━━ Listed records ━━

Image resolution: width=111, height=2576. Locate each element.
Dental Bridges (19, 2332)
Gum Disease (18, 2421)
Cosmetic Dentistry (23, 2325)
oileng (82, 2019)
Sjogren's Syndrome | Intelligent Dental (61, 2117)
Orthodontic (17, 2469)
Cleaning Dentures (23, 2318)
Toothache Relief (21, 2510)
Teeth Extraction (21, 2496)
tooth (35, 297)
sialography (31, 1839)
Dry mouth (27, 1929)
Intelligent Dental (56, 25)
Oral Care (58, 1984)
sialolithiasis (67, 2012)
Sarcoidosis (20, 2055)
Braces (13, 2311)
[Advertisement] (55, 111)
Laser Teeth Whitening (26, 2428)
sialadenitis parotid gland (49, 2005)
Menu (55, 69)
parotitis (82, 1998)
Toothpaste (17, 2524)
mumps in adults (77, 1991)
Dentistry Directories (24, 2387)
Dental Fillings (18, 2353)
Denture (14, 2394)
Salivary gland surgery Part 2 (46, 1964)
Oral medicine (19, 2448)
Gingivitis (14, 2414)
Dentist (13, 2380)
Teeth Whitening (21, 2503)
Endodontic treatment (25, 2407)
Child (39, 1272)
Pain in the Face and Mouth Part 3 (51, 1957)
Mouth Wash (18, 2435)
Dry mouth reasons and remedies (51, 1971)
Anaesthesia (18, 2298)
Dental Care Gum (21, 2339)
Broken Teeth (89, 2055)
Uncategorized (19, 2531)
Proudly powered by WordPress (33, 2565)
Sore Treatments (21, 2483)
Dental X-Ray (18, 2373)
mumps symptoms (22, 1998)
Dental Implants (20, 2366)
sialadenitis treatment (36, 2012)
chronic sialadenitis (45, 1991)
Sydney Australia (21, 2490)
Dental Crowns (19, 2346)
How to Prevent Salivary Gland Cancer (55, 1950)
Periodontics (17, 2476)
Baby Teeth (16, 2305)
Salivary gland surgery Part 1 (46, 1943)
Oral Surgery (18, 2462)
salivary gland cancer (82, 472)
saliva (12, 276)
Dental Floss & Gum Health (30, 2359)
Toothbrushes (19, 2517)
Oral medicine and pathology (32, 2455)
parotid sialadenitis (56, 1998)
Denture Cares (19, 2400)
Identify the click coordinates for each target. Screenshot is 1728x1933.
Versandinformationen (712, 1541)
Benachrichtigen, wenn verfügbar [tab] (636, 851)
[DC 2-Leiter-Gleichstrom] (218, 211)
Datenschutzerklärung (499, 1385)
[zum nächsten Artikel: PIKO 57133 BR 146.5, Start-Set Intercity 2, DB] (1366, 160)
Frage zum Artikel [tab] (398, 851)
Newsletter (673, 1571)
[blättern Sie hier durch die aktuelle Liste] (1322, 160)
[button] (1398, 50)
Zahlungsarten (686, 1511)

━━━

* [Work required] Word for word, retype all of the material.

* [Task output]
Image resolution: width=111, height=2576. Locate each element.
Dental Bridges (19, 2332)
Gum Disease (18, 2421)
Cosmetic Dentistry (23, 2325)
oileng (82, 2019)
Sjogren's Syndrome | Intelligent Dental (61, 2117)
Orthodontic (17, 2469)
Cleaning Dentures (23, 2318)
Toothache Relief (21, 2510)
Teeth Extraction (21, 2496)
tooth (35, 297)
sialography (31, 1839)
Dry mouth (27, 1929)
Intelligent Dental (56, 25)
Oral Care (58, 1984)
sialolithiasis (67, 2012)
Sarcoidosis (20, 2055)
Braces (13, 2311)
[Advertisement] (55, 111)
Laser Teeth Whitening (26, 2428)
sialadenitis parotid gland (49, 2005)
Menu (55, 69)
parotitis (82, 1998)
Toothpaste (17, 2524)
mumps in adults (77, 1991)
Dentistry Directories (24, 2387)
Dental Fillings (18, 2353)
Denture (14, 2394)
Salivary gland surgery Part 2 (46, 1964)
Oral medicine (19, 2448)
Gingivitis (14, 2414)
Dentist (13, 2380)
Teeth Whitening (21, 2503)
Endodontic treatment (25, 2407)
Child (39, 1272)
Pain in the Face and Mouth Part 3 (51, 1957)
Mouth Wash (18, 2435)
Dry mouth reasons and remedies (51, 1971)
Anaesthesia (18, 2298)
Dental Care Gum (21, 2339)
Broken Teeth (89, 2055)
Uncategorized (19, 2531)
Proudly powered by WordPress (33, 2565)
Sore Treatments (21, 2483)
Dental X-Ray (18, 2373)
mumps symptoms (22, 1998)
Dental Implants (20, 2366)
sialadenitis treatment (36, 2012)
chronic sialadenitis (45, 1991)
Sydney Australia (21, 2490)
Dental Crowns (19, 2346)
How to Prevent Salivary Gland Cancer (55, 1950)
Periodontics (17, 2476)
Baby Teeth (16, 2305)
Salivary gland surgery Part 1 (46, 1943)
Oral Surgery (18, 2462)
salivary gland cancer (82, 472)
saliva (12, 276)
Dental Floss & Gum Health (30, 2359)
Toothbrushes (19, 2517)
Oral medicine and pathology (32, 2455)
parotid sialadenitis (56, 1998)
Denture Cares (19, 2400)
Identify the click coordinates for each target. Screenshot is 1728x1933.
Versandinformationen (712, 1541)
Benachrichtigen, wenn verfügbar [tab] (636, 851)
[DC 2-Leiter-Gleichstrom] (218, 211)
Datenschutzerklärung (499, 1385)
[zum nächsten Artikel: PIKO 57133 BR 146.5, Start-Set Intercity 2, DB] (1366, 160)
Frage zum Artikel [tab] (398, 851)
Newsletter (673, 1571)
[blättern Sie hier durch die aktuelle Liste] (1322, 160)
[button] (1398, 50)
Zahlungsarten (686, 1511)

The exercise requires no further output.